Airport prayer room offers rare solace

The thought of stepping onto a plane can make even the bravest reflect a little and offer up a prayer. The search for solace in an airport, though, can be daunting because of the crowds, commotion and unrelenting announcements over loudspeakers.

“I cannot really forget the first time I had to pray in an airport with my family,” said Djafer Sebkhaoui, a Muslim from Troy. “We were looking for a corner.”

At Albany International Airport, finding a corner to pray will no longer be necessary because the ribbon was cut Sunday on the expanded facility’s Interfaith Prayer Room, a soothing escape from the airport’s hustle and bustle that is nestled on Concourse C.

James Hundt, Architect helped design the new Meditation Room at the Albany International Airport.

James Hundt, Architect helped design the new Meditation Room at the Albany International Airport.

The need for the room was apparent during Sunday’s ceremony, as speakers from various denominations dodged flight-arrival announcements and revving propellers while delivering their praise of the cozy meditation room.

Local religious leaders, including Sebkhaoui, Bishop Howard Hubbard and Rabbi Donald Cashman said the prayer room is another part of the regional plan to elevate a county airstrip to its new status as an international airport. The room set aside for travelers and airport employees makes Albany County’s rebuilt, $158 million facility one of only about 30 airports nationwide to offer such sanctuaries.

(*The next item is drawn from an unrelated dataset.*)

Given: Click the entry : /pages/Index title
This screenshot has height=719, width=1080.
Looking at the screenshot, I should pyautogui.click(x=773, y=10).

It makes sense, religious leaders said, considering that a half-billion or so people criss-cross U.S. skies about 30,000 times a day.

Behind the door of Albany International Airport room C-213, which is just down the hallway from the concourse security checkpoint, travelers are greeted by small water fountains that trickle over copper flowers and lily pads, an etched-glass panel of stars, clouds, mountains and wetlands and three wooden benches under soft lights on a hardwood floor. In place of an altar, cross or ark is storage for prayer rugs, talith, yarmulkes and rosary beads. The Talmud, Koran, New and Old Testaments are also available.

For Muslims such as Mubarak Zuberi of Colonie, who has traveled the world and seen dozens of airports, the room is a welcome relief to praying at unused gates or remote airport hallways. Their faith requires they pray at specific times five times a day, facing east to Makkah in Saudi Arabia, which is the birthplace of their prophet.

“Sometimes you feel like you are offering (prayer) and the people are staring at you,” Zuberi said. “It looks a little embarrassing but sometimes people are wise. If the room is there, it will be a great thing, a tremendous idea, and I must appreciate it and everybody will.”

The room is also there for people who simply need a place to reflect — a place to escape and collect their thoughts before flying to visit a dying relative or attend the funeral of a loved one, religious leaders said.

Albany’s relatively small meditation room won’t be as elaborate as those at larger metropolitan airports, such as Dallas-Fort Worth’s, where services at three chapels are announced along with the flights.

Rev. Dr. Robert Lamar, a member of the room’s planning committee, said an interfaith committee will continue to oversee the room in conjunction with airport officials.